▶ **Exercise objective**
Could you reproduce the records from the very first line through the line containing "Expand the reload", swapping "checkbox" for "check box" and leaving everything else unchanged?

▶ **Data provided**

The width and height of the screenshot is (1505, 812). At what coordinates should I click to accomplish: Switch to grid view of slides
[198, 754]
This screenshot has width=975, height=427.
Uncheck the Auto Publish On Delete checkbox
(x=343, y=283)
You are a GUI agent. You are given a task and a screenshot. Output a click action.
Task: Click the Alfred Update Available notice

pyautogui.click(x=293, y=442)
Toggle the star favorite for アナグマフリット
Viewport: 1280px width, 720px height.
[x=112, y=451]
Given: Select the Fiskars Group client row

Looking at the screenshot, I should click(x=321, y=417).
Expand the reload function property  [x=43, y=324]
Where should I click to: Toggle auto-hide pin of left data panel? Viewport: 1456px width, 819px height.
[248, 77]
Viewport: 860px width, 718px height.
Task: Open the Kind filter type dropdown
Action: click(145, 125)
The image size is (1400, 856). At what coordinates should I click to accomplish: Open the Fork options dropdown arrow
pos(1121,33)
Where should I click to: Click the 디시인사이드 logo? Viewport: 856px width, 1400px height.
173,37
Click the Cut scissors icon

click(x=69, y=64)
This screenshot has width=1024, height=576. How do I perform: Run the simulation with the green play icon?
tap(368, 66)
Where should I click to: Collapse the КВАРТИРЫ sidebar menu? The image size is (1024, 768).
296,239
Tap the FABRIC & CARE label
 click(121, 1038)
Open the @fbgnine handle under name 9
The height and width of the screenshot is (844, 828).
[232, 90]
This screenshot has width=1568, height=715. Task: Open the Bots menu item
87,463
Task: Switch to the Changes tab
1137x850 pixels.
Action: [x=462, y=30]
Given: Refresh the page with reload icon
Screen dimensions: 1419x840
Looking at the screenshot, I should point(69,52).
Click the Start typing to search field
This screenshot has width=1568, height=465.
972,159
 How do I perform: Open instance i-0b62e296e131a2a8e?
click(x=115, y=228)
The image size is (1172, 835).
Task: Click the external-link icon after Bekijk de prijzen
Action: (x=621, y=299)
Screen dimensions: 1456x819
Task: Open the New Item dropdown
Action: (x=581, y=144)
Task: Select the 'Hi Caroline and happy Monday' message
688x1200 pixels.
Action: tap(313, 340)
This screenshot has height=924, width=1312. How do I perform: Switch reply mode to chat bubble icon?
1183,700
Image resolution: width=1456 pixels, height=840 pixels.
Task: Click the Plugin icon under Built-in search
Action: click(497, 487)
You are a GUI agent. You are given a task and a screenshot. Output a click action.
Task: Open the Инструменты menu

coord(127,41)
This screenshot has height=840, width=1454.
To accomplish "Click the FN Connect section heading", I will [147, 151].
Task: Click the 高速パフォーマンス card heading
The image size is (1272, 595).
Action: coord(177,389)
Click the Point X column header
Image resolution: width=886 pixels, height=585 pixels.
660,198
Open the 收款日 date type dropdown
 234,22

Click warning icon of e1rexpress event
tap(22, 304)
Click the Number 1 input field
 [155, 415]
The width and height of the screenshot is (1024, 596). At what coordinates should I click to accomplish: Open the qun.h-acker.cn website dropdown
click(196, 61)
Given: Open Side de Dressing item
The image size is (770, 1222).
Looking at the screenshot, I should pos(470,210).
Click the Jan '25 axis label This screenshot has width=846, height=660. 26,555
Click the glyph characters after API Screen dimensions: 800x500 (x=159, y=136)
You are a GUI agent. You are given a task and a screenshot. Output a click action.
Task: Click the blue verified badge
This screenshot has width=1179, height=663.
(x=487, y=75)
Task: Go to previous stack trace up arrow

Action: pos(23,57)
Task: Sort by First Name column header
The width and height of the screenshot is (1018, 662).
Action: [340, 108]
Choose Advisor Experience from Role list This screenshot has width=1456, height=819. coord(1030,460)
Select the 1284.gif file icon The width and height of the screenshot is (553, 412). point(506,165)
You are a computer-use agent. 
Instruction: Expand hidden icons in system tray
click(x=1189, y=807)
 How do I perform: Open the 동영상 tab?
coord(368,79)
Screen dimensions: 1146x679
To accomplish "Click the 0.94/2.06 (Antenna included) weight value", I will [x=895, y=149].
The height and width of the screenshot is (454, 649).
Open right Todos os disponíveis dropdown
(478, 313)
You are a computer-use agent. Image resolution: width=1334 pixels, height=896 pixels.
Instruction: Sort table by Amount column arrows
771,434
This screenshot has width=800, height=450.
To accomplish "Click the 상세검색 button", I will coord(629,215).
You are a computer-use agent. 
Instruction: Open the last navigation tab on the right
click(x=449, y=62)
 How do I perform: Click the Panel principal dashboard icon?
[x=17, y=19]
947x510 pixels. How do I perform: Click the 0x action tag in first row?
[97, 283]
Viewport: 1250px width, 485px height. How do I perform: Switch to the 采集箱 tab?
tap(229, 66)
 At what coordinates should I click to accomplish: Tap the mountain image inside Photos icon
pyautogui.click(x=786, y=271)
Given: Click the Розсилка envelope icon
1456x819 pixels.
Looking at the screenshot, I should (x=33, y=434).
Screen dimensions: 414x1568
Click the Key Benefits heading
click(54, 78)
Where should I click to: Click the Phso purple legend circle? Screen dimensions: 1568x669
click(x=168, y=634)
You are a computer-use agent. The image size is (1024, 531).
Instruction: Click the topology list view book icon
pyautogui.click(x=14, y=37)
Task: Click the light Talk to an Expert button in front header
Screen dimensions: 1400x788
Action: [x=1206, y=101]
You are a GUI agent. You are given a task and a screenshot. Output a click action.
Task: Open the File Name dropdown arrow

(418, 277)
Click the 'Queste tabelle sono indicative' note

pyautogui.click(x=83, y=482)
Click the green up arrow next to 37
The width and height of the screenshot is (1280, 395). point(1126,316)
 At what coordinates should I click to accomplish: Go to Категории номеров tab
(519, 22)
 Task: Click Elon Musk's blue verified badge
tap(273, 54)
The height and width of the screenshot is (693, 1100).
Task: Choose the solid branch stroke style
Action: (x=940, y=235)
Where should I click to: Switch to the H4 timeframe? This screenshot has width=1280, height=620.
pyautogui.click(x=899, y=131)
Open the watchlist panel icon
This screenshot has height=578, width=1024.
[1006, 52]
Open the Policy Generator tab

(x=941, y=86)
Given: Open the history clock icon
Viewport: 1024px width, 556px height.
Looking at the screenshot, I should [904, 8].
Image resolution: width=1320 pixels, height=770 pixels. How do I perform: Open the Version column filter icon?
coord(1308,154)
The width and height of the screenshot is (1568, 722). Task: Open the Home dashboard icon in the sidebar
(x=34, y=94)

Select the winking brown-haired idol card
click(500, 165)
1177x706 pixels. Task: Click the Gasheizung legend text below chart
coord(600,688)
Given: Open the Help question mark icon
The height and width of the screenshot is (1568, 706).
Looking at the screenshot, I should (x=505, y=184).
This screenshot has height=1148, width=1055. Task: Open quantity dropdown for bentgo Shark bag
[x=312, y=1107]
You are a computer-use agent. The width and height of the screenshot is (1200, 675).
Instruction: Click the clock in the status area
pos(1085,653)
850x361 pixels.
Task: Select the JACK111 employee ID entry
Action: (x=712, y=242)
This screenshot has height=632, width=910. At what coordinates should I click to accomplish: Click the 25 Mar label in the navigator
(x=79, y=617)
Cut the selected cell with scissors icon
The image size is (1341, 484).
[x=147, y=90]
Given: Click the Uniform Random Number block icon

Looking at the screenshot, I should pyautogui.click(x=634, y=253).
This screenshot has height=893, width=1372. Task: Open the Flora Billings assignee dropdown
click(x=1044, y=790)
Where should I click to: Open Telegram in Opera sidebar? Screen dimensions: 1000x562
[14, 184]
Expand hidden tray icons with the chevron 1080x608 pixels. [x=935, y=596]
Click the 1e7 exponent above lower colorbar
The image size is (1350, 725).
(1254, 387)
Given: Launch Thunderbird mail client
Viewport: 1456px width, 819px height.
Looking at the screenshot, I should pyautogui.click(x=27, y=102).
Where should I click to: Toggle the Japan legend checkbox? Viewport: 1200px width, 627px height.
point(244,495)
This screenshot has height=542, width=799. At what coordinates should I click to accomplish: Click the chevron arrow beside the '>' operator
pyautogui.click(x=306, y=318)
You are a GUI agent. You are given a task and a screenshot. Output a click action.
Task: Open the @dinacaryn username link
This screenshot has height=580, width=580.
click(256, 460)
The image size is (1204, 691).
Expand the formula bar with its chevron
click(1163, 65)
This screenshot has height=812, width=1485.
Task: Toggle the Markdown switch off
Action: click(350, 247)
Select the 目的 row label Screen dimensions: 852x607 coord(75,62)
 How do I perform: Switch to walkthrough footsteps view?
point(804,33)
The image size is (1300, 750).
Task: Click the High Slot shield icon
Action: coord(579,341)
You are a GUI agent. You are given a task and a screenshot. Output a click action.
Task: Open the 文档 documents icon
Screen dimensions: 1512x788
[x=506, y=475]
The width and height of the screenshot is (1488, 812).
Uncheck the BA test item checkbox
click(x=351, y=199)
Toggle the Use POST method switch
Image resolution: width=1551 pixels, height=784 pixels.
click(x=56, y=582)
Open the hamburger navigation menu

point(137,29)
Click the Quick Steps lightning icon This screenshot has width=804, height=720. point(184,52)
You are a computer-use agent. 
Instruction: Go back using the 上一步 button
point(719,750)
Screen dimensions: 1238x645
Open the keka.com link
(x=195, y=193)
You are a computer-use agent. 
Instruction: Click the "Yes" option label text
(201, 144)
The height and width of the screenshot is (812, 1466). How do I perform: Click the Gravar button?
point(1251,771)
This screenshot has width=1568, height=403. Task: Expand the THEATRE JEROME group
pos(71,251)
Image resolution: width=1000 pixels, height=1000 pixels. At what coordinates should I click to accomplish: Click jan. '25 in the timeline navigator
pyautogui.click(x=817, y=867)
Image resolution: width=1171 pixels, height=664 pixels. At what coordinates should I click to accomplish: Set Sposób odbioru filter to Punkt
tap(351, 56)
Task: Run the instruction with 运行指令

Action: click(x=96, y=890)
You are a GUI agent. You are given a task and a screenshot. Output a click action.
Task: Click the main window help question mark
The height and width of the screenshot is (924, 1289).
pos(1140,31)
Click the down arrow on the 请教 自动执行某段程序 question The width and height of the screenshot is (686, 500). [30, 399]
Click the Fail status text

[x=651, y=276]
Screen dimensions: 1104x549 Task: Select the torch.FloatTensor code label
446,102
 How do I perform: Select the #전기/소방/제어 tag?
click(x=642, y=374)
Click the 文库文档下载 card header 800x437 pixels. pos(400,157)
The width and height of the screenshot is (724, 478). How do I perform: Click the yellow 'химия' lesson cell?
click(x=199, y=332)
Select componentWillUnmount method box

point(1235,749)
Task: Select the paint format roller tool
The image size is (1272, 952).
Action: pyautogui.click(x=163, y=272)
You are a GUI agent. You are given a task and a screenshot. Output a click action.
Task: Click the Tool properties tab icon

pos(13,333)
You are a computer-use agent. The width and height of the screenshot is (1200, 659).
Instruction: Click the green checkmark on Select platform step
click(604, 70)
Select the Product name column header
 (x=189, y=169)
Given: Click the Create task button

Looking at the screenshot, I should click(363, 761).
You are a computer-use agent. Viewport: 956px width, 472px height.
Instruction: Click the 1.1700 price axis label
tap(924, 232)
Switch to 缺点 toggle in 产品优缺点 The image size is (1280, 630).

▶ **Problem solution**
The width and height of the screenshot is (1505, 812). At what coordinates should I click to accomplish: Switch to grid view of slides
[198, 754]
This screenshot has width=975, height=427.
Uncheck the Auto Publish On Delete check box
(x=343, y=283)
You are a GUI agent. You are given a task and a screenshot. Output a click action.
Task: Click the Alfred Update Available notice

pyautogui.click(x=293, y=442)
Toggle the star favorite for アナグマフリット
Viewport: 1280px width, 720px height.
[x=112, y=451]
Given: Select the Fiskars Group client row

Looking at the screenshot, I should click(x=321, y=417).
Expand the reload function property  [x=43, y=324]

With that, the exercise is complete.